Saved entries
*****

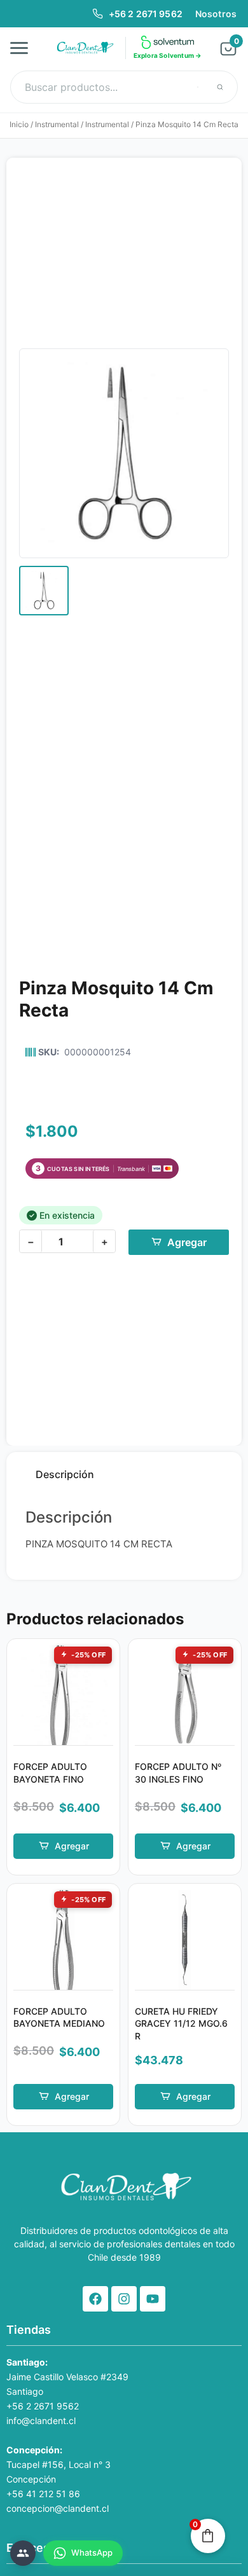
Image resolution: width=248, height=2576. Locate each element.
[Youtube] (152, 2299)
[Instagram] (124, 2299)
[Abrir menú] (23, 47)
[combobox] (124, 87)
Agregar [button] (72, 1845)
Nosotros (216, 13)
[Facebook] (95, 2299)
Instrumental (57, 124)
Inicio (19, 124)
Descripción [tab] (65, 1474)
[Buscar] (220, 87)
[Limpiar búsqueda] (198, 87)
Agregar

*****

Directions
Reproduce every entry exactly; images stay out.

Solution for this problem
Image resolution: width=248, height=2576. Locate each element.
[Youtube] (152, 2299)
[Instagram] (124, 2299)
[Abrir menú] (23, 47)
[combobox] (124, 87)
Agregar [button] (72, 1845)
Nosotros (216, 13)
[Facebook] (95, 2299)
Instrumental (57, 124)
Inicio (19, 124)
Descripción [tab] (65, 1474)
[Buscar] (220, 87)
[Limpiar búsqueda] (198, 87)
Agregar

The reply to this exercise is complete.